We have literally thousands of years of history to look at when it comes to this question.

Historically, a small number of people will see the writing on the wall and arrange to have a bolt-hole
somewhere in a small town or in the country.

But the great majority will wait until the last minute and, when it comes time to make a run for it,
they may have no plan whatsoever.

So, we’ll see panic exits
—large numbers of people attempting to leave as a result of some ‘last-straw’ event.

It may be similar to the 1930s
– the Okies loading up their Model A trucks with their possessions and driving to California.

Only this time, it will be Montana,
and other rural places where the existing residents are known to be self-reliant.

And there are numerous problems with this idea.

First, there will need to be plenty of gas stations with ample fuel along the way, or you’ll never reach your destination.

Second, there may well be marauders along the way.
This, again, is historically the norm in such situations.

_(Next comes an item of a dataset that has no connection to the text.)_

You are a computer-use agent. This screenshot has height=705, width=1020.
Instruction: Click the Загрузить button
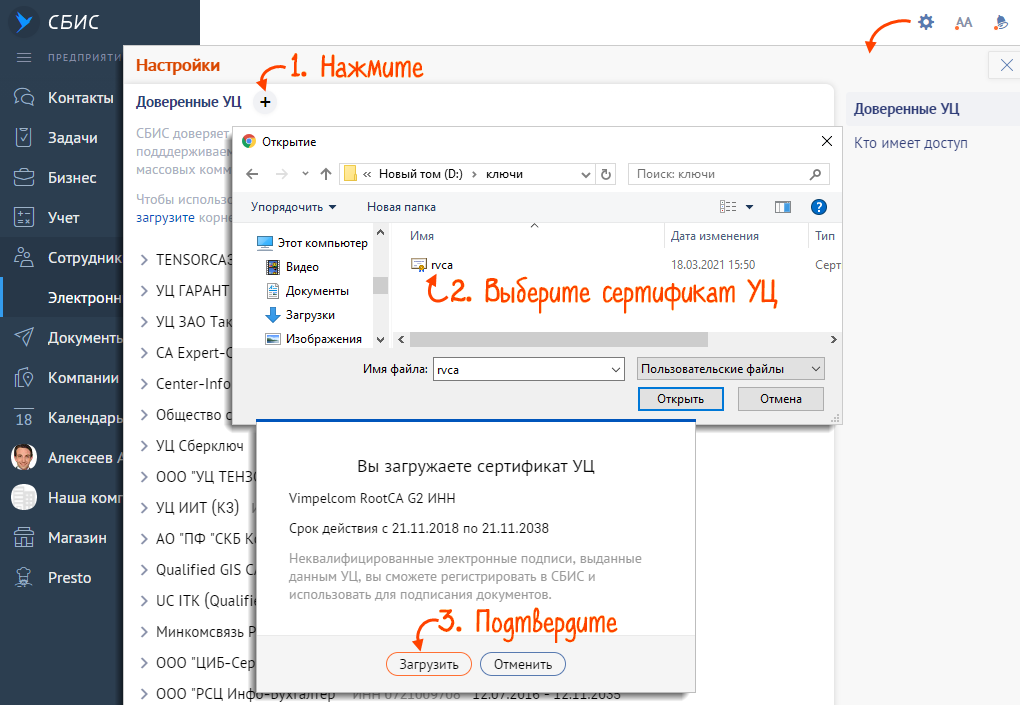[x=428, y=664]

And, if you arrive at your destination,
you’ll find that those who had settled these areas want no part of the city-dwellers, who are descending upon them in droves.

Nor will they want to share the stores of food that they so carefully ferreted away in anticipation of a crisis.

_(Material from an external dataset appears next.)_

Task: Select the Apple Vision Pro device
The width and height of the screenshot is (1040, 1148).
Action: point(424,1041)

Just as the Okies discovered,
the new arrivals will be quite unwelcome.

Do you perceive a different mindset amongst those who reside outside cities that makes them more desirable
as neighbours in a crisis?

Oh, definitely.
It’s not so true in the suburbs,
but those who choose to live in small towns and rural areas do, for the most part,
tend to be more self-reliant than city-dwellers.

And because,
in those areas,
neighbors are few
and don’t change often,
people get to know their neighbours personally,
and they become mutually reliant.
They form strong bonds,
which may help them through harder times.

This is not so true in a city,
where many people don’t even know the names of those in the apartment across the hall.

So, in a crisis,
you want rural people around you.

First, they’re unlikely to aggress against you, and

second, they may even help you and
share what they have with you, once they know you well.

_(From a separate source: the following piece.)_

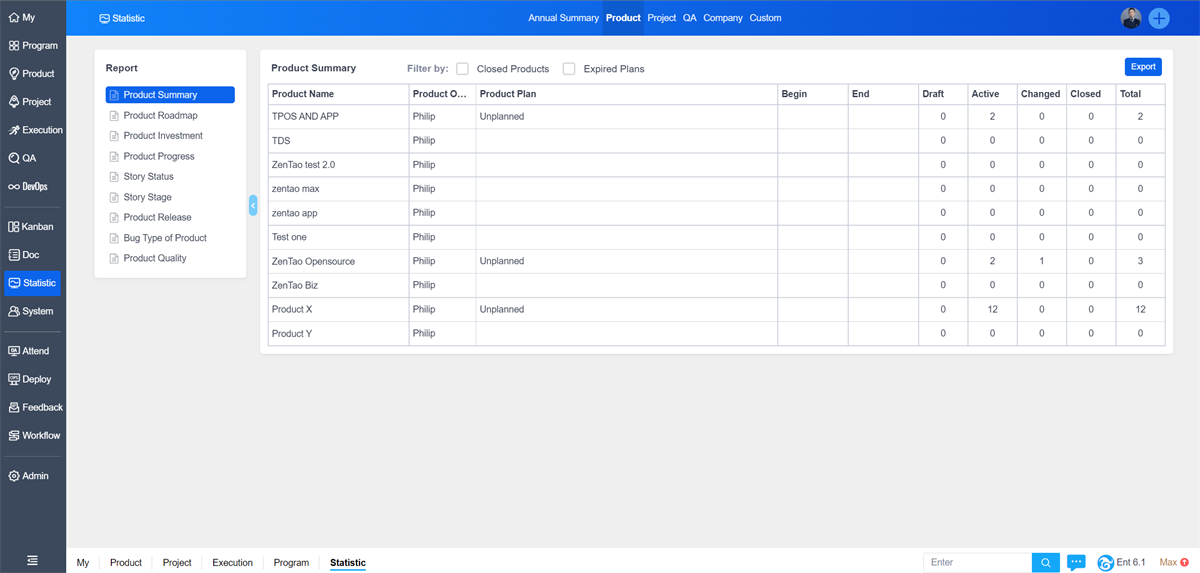
Task: Go to the Admin settings icon
Action: [x=14, y=476]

But it does mean that you’d have to start early and earn your place amongst them.

What do you look for in an ideal “bug out“ location?

Three things:
stable government;
good neighbours;
ample food and water.

I have homes in several countries so that,
if one proves to have been a poor choice as a bolthole,
I have other options.

In assessing each of those countries,
I first wanted to know that the government had a history of political stability, not undergoing dramatic change from one leadership to another.

I also value governments that impose themselves as little as possible onto the lives of residents.
Any country that’s already in the habit of being overly-autocratic is only likely to get worse in a crisis.

As I described, having neighbours that are unlikely to become a liability to you is another essential.

In considering each of my homes, I asked myself,
“How do these people treat each other?” and
“How would they behave in a crisis?”

And, finally, it’s advisable to choose locations that have an abundance of food and water.

If there are already farms all around you, wonderful.

However, if this doesn’t exist
— that is, if most food is imported
— you’d want to either establish a farm or, at the very least, stockpile food that could carry you for a while.

I don’t doubt that, over the next few years,
we’ll be seeing a breakdown in the availability of food in some countries, and those locations would be the worst of choices.

However, even in countries where food delivery is likely to be good, there may be interruptions from time to time,
so a month’s backup food storage would be advisable,
no matter where you plan to be.

Any final points that should be considered?

Only that we’ve just begun a period that will evolve into what may be the crisis of our lifetimes.

There’s no guarantee that one reader out there will be luckier than another and will fare better.

In such times,
the likelihood of very major unrest and shortages is high enough that it would be quite unwise to just “wait and see what happens,” or
“hope for the best.”

Those who prepare are less likely to become casualties of the coming crisis.

I wouldn’t want to be locked into a city residence once the fur begins to fly.